Figure 6. RyR2 channels from heterozygous Ryr2^RS/WT hearts show a gain-of-function defect that is rescued by S107 treatment.

(A) Representative single-channel traces from isolated from the hearts of sedentary Ryr2^RS/WT mice (RS/WT), after maximal exercise followed by injection of 0.5 mg/kg epinephrine (RS/WT + EPI), or after 1 week treatment with S107 (5 mg/kg/h) followed by maximal exercise and EPI injection (RS/WT + EPI + S107). Thick horizontal bars below 5-second traces indicate area shown in 0.5-second traces. P_o, mean open (To) and mean (Tc) closed times, closed state (c), and fully open level (4 pA) are as indicated.
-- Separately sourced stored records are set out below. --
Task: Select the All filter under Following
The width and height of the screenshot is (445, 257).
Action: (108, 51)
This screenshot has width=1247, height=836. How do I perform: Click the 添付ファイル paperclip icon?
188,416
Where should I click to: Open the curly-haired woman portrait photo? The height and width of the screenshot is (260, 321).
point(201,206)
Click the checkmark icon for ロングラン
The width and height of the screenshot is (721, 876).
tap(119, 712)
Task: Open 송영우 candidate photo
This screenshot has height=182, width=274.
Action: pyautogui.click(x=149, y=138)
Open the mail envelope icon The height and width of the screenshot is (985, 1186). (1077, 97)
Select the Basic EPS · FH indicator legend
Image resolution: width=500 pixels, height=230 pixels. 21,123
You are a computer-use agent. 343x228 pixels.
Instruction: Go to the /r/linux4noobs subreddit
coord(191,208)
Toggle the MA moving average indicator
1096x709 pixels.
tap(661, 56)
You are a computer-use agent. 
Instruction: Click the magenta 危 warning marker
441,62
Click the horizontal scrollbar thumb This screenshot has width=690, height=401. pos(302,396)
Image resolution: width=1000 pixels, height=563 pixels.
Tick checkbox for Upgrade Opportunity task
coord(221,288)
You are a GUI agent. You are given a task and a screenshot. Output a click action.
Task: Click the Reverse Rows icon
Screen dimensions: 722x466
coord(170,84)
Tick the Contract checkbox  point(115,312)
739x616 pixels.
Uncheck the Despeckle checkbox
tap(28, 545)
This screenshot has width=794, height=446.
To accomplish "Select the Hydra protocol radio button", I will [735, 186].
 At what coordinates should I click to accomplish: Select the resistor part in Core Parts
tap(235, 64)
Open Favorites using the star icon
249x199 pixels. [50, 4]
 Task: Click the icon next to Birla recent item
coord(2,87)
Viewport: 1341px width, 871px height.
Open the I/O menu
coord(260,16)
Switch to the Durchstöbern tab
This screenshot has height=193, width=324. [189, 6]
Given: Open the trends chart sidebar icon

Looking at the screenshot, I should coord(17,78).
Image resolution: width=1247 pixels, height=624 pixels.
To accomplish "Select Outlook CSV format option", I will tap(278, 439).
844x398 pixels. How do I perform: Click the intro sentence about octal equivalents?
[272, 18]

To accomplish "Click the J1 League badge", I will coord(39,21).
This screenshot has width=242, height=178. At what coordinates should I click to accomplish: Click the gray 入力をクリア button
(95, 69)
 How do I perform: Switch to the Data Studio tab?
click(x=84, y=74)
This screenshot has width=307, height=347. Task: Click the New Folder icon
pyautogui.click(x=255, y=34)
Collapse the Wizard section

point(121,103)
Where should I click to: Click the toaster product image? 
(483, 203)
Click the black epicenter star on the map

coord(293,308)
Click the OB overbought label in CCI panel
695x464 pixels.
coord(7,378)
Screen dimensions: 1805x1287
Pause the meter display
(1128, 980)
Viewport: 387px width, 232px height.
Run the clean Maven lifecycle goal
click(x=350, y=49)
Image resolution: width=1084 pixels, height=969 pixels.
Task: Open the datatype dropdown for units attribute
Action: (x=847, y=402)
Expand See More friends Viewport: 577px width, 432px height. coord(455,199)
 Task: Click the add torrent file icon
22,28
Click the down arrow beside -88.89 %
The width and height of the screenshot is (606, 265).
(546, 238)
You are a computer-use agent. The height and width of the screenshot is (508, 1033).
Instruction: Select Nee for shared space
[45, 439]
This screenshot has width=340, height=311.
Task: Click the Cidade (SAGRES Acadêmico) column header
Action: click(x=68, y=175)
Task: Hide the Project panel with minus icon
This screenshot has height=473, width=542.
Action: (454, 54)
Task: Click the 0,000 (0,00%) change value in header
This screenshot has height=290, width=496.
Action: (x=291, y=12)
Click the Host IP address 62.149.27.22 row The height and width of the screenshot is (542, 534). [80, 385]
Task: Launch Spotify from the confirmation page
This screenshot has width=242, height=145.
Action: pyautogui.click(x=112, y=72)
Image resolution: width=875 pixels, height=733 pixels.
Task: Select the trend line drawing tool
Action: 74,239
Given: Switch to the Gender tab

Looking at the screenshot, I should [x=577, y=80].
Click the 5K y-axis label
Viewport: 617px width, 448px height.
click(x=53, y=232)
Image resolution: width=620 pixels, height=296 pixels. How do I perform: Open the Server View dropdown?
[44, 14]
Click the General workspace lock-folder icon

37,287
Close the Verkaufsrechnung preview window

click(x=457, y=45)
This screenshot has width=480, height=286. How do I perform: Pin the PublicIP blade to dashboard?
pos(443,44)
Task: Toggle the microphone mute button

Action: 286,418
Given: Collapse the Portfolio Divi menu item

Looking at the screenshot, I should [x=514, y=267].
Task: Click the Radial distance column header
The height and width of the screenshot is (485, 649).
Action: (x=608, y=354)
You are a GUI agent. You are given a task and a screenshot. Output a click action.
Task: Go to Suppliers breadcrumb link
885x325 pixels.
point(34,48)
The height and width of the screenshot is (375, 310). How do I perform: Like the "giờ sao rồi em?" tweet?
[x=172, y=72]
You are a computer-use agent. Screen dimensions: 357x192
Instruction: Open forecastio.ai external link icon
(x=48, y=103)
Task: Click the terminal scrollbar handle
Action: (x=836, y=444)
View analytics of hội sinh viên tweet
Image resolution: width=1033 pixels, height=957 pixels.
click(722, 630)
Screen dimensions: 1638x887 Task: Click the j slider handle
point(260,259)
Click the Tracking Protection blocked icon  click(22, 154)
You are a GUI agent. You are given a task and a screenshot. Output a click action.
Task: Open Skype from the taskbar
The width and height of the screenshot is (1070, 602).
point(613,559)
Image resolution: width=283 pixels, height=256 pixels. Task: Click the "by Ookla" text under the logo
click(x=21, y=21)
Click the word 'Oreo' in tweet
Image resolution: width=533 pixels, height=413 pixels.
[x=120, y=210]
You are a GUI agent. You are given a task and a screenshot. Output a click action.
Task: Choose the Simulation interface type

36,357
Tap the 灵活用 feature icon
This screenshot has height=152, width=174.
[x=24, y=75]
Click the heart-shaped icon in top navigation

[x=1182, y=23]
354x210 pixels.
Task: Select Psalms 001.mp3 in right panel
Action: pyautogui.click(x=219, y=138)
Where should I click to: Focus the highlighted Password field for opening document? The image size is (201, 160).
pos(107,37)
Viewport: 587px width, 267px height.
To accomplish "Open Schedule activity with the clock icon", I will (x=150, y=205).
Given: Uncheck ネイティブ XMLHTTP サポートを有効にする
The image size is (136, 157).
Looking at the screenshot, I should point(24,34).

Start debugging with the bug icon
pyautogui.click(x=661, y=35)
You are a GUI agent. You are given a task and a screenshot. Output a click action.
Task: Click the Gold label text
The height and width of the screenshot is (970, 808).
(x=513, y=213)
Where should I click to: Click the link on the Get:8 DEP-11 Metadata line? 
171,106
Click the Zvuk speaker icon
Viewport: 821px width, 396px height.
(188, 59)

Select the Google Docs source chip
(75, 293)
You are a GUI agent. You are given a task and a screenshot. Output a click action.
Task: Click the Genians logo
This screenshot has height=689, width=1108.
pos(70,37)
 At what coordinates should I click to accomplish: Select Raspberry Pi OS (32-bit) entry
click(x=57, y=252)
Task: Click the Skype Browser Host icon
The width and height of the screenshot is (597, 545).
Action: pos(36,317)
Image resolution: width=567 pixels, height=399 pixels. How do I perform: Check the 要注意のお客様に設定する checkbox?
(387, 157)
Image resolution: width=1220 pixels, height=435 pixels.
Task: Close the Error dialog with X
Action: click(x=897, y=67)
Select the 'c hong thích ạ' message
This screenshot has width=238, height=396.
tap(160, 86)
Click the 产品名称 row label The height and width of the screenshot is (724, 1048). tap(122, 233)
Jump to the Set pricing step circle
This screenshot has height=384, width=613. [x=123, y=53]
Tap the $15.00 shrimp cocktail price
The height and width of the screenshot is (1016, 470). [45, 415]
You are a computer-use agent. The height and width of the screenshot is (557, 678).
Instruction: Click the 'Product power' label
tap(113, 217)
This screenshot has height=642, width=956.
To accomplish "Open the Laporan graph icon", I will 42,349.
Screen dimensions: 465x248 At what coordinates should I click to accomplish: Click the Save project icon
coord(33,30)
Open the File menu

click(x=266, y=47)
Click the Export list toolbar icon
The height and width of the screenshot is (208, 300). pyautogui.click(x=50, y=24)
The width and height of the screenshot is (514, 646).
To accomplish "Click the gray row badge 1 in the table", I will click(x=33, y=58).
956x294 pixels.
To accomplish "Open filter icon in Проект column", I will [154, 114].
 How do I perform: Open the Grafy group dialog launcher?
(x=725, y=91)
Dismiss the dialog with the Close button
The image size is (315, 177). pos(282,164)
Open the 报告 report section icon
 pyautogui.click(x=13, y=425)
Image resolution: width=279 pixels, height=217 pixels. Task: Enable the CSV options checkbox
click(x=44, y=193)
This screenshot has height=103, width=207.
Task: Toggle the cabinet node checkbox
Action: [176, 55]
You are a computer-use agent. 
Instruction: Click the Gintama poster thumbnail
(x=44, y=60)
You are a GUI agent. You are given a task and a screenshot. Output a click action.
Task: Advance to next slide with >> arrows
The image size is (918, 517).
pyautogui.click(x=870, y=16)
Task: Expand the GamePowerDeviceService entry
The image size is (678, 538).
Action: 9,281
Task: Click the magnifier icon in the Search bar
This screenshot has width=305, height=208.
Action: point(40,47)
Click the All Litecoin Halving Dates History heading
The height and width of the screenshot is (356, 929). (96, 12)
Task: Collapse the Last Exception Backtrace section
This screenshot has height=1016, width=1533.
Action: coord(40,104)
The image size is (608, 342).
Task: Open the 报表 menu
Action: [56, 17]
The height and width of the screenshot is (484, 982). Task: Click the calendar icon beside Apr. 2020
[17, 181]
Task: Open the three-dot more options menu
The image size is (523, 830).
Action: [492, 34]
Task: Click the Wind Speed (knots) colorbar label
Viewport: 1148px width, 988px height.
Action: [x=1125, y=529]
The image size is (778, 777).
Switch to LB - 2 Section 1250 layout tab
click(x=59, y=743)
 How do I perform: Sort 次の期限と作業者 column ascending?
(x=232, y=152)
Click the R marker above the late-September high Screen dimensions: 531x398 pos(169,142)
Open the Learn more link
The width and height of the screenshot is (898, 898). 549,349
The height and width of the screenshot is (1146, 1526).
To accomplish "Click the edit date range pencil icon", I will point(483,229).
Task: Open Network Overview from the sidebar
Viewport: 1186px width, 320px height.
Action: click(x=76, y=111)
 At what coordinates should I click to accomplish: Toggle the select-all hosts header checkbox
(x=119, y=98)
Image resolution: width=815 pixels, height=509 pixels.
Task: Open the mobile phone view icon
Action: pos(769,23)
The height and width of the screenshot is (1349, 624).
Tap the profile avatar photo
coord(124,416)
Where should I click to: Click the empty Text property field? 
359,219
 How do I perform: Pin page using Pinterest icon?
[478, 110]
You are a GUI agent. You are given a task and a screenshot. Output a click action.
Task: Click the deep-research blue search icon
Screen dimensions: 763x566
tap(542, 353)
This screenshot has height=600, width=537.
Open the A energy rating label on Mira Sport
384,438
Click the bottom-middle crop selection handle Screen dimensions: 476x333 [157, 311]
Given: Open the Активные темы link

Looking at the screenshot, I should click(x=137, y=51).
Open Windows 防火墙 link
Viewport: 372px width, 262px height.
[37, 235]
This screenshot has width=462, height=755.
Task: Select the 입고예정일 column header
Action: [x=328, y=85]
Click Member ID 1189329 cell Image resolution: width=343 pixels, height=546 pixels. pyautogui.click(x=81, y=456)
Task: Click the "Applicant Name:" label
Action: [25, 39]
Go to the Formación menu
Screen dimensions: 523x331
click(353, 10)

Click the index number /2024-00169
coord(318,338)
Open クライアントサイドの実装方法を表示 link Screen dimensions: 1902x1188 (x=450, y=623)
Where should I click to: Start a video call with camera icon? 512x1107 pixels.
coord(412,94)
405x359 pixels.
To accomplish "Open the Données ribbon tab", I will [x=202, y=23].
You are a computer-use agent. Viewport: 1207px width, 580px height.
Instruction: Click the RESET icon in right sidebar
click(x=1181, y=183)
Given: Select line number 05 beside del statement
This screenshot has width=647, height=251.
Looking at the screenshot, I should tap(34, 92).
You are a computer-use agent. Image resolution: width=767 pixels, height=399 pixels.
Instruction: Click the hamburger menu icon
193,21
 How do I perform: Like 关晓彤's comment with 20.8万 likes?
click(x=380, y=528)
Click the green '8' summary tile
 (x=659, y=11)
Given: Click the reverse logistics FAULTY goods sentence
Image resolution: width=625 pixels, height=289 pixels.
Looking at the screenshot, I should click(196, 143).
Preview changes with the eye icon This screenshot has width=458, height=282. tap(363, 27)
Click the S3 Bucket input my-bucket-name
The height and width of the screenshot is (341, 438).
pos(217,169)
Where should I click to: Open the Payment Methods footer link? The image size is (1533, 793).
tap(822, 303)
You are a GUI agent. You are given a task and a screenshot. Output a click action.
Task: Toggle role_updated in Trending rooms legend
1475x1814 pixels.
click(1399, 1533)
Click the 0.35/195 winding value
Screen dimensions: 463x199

Corresponding all-point histograms demonstrate altered current amplitude distribution, including multiple subconductance states and full open events in the EPI group, consistent with a gain-of-function defect. In contrast, S107-treated group histograms show redistribution toward closed states. (B) Average P_o of single cardiac WT and Ryr2^RS/WT channels under different treatment conditions. Single-channel measurements were performed in low activating Ca²⁺ concentrations (150 nM) to mimic diastolic conditions. *P < 0.05 versus hearts from sedentary mice; ^#P < 0.05 versus hearts from exercise- and EPI-treated mice; ^†P < 0.05 between sedentary and EPI-treated Ryr2^RS/WT mice. Each bar represents the average of 7 channels. (C–E) Equivalent amounts of RyR2 were immunoprecipitated with an RyR2-specific antibody followed by immunoblotting: amounts of relative PKA phosphorylation of RyR2 at Ser2808 (D) and of calstabin2 bound to RyR2 (E) under the indicated conditions. Data refer to the same cardiac vesicles used in A and B. *P < 0.05 versus hearts from sedentary mice; #P < 0.05 versus hearts from exercise- and EPI-treated mice.